Attualità

Approvato l'ossicombustore di Peccioli

Via libera dalla Giunta all'impianto. Unico voto contrario quello dell'assessore Lenzi di AVS, assente la Nardini. Soddisfazione del sindaco Macelloni

Con il voto favorevole anche dell'assessore regionale all'ambiente David Barontini del Movimento 5 Stelle, che in questi mesi aveva espresso perplessità sul concedere l'autorizzazione, la Regione Toscana ha dato l'ok definitivo alla realizzazione dell'impianto di ossicombustione della Belvedere SpA di Peccioli. 

Unico voto contrario della Giunta quello di Alberto Lenzi di Alleanza verdi Sinistra. Assente  l'assessora Alessandra Nardini eletta in provincia di Pisa nella lista PD.

"Apprendo che la Giunta regionale ha approvato il progetto per l'impianto di ossidazione termica, alla fine del percorso autorizzativo conclusosi con la conferenza dei servizi il 19 Giugno scorso. Sono soddisfatto di quanto dichiarato dal presidente Eugenio Giani e dall'esito del voto in Giunta - ha detto il sindaco di Peccioli Renzo Macelloni - che non fa che confermare nettamente quanto sostenuto nelle settimane precedenti".

E sul voto favorevole dell'assessore Barontini, Macelloni ha ribadito che "la sua disponibilità sottolinea l'importanza e la bontà del progetto, per come effettivamente concepito. Un voto favorevole a seguito di una estate di riflessione che sottolinea il valore della finalità dell'impianto voluto proprio per la chiusura del ciclo dei rifiuti. Adesso, conclusa anche l'ultima formalità, resto a disposizione per lavorare e raggiungere al più presto il traguardo prefisso".

Anche per il presidente della Regione Eugenio Giani si tratta di "un decisivo passo avanti per lo smaltimento dei rifiuti solidi urbani in Toscana.
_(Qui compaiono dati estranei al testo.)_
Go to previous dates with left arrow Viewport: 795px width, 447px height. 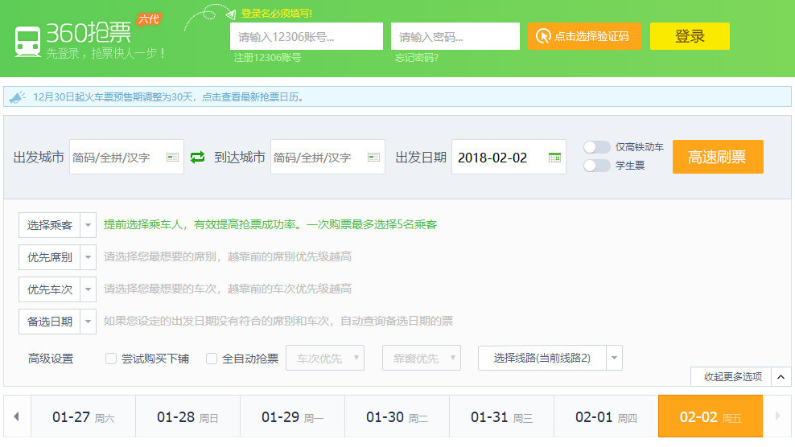(16, 416)
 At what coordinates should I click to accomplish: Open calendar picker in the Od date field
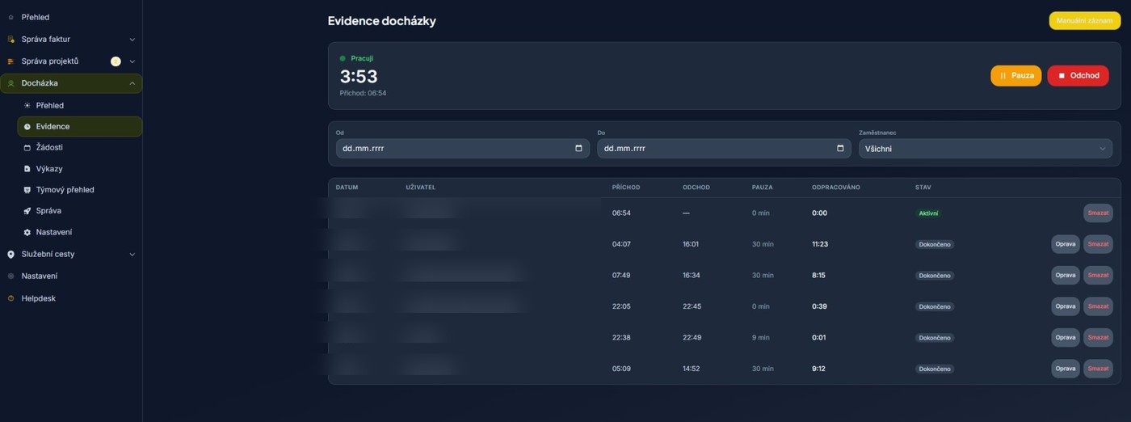click(x=578, y=149)
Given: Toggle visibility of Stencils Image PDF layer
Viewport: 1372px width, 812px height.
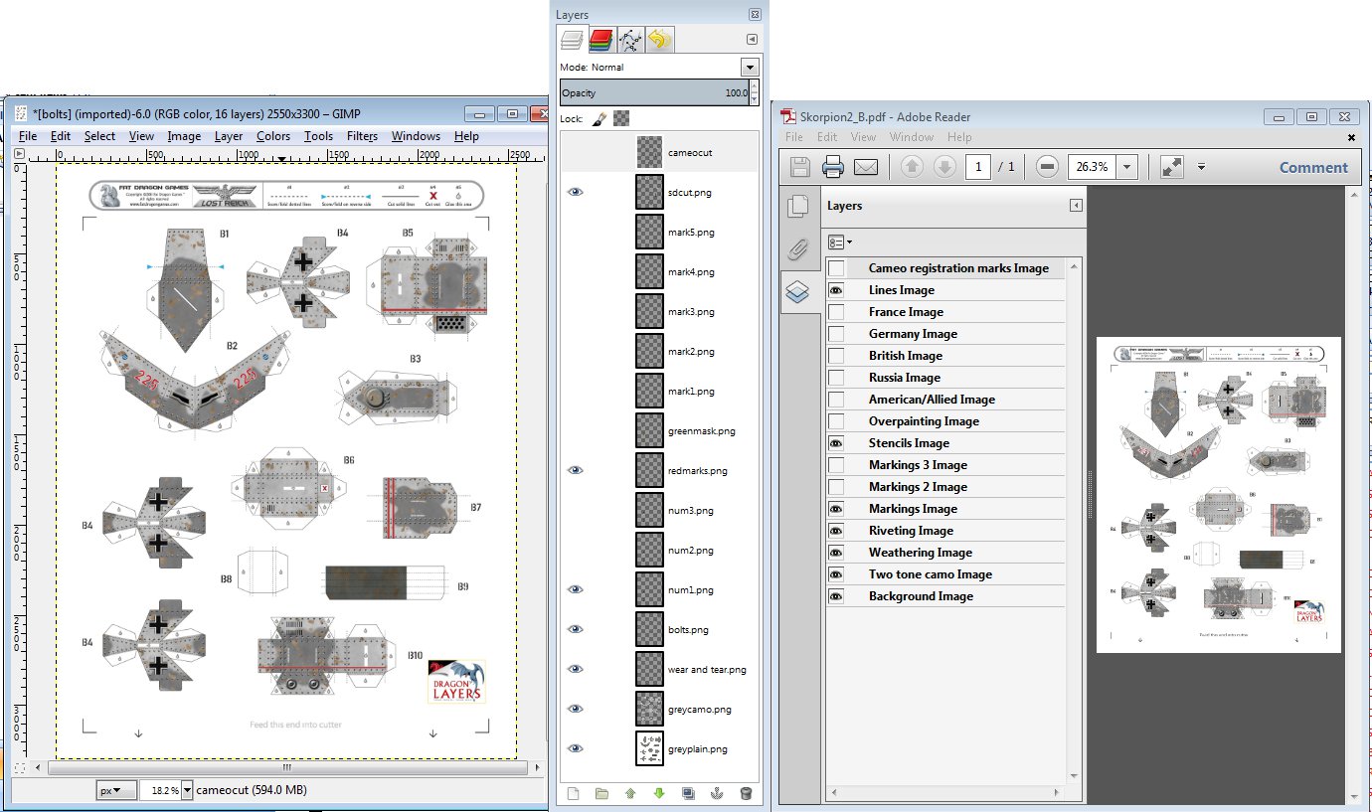Looking at the screenshot, I should pos(837,443).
Il progetto di impianto di ossidazione termica, approvato dalla Giunta, è innovativo e primo in Italia di queste dimensioni e portata. Si supera la logica degli inceneritori e dei termovalorizzatori e si entra in una dimensione tecnicamente più evoluta, che non prevede emissioni nell’atmosfera ma, invece, una scomposizione molecolare che porta nell’ottica dell’economia circolare a creare materia che si trasforma in energia. Peccioli sarà il luogo di sperimentazione e di indirizzo di una Toscana che anche sui rifiuti saprà essere autosufficiente, non ricorrendo ad allocare fuori dalla regione i rifiuti ma che saprà con questo rigenerare la propria autosufficienza nello smaltimento”.